With respect to tort claims, Pennsylvania employs a choice-of-law analysis which combines the “most significant relationship” test espoused in the Restatement (Second) of Conflicts and the “interest analysis” approach attributed to Professor Currie. Melville v. American Home Assurance Co., 584 F.2d 1306 (3d Cir.1978). Here, Pennsylvania has the most significant relationship to the dispute. I have already noted Pennsylvania’s contacts. The only contacts that other states have with the dispute are that some class members are non-Pennsylvanians and relied on the alleged omissions or misrepresentations in the state of their particular residences. On balance, I conclude that Pennsylvania has the most significant relationship particularly since the financial statements alleged to contain the misstatements emanated from Pennsylvania.
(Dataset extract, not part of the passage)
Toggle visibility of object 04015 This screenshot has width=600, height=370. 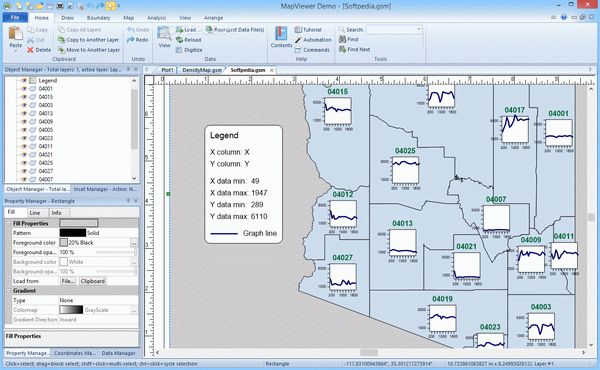pos(24,97)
Defendant has failed to articulate how the applicable law of other states’ differs from Pennsylvania or how their interests or policies would be thwarted by application of Pennsylvania law. Because Pennsylvania has the most significant relationship to the dispute and defendant has failed to show how the law of another state would be frustrated, Pennsylvania law will likely apply to the fraud and deceit claims. See Denenberg v. American Family Corp., 566 F.Supp. 1242 (E.D.Pa.1983).
I also concur in the view that every state’s interest in protecting its residents from harm caused by fraudulent conduct will be furthered by applying the forum law to make possible the maintenance of a class action on the common law claims. See In re ORFA, 654 F.Supp. at 1463-64; In re Pizza Time, 112 F.R.D. at 19-20. The small recovery available individually to each class member effectively precludes maintenance of separate state actions. Thus, any state would prefer to see a class action proceed rather than for there to be no action at all.
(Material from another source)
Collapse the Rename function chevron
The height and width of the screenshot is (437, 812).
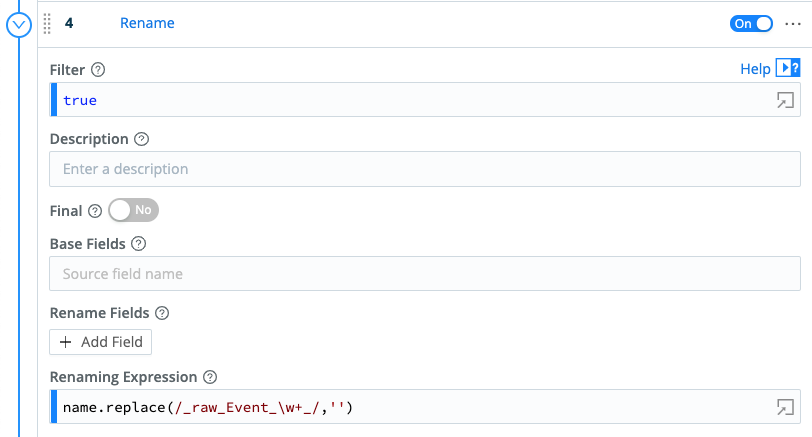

The other requirements of rule 23 are satisfied for the reasons previously stated. Because common questions predominate and a class action is manageable, I will certify a class on the state law claims.
Class Period
Plaintiffs seek the same class period that was certified in the related action. Here, they allege impropriety by defendant solely in connection with the financial statements and unqualified report while in the related action the wrongful conduct extended through the class period. Defendant asserts that a class period through March 17, 1984, is too long in this case since other events, covered in the related action, occurred during the intervening period which diminish the effect of the financial reports. Plaintiff has not explained why the class period should extend through March 17, 1984; however, defendant, has not pointed to an alternative class period. Thus, I will permit the parties to submit an additional memorandum addressing the question of a suitable class period.
ORDER
AND NOW, this 29th day of June, 1987, upon consideration of plaintiffs’ motion for
It is further ordered that within twenty days from the date of this order, each party shall file a supplemental memorandum in support of their proposed class period.
. Moreover, for purposes of their claim under section 11 of the Securities Act of 1933, plaintiffs need not prove reliance. See 15 U.S.C. 77k(a). See, e.g., In re Data Access, 103 F.R.D. at 145-46.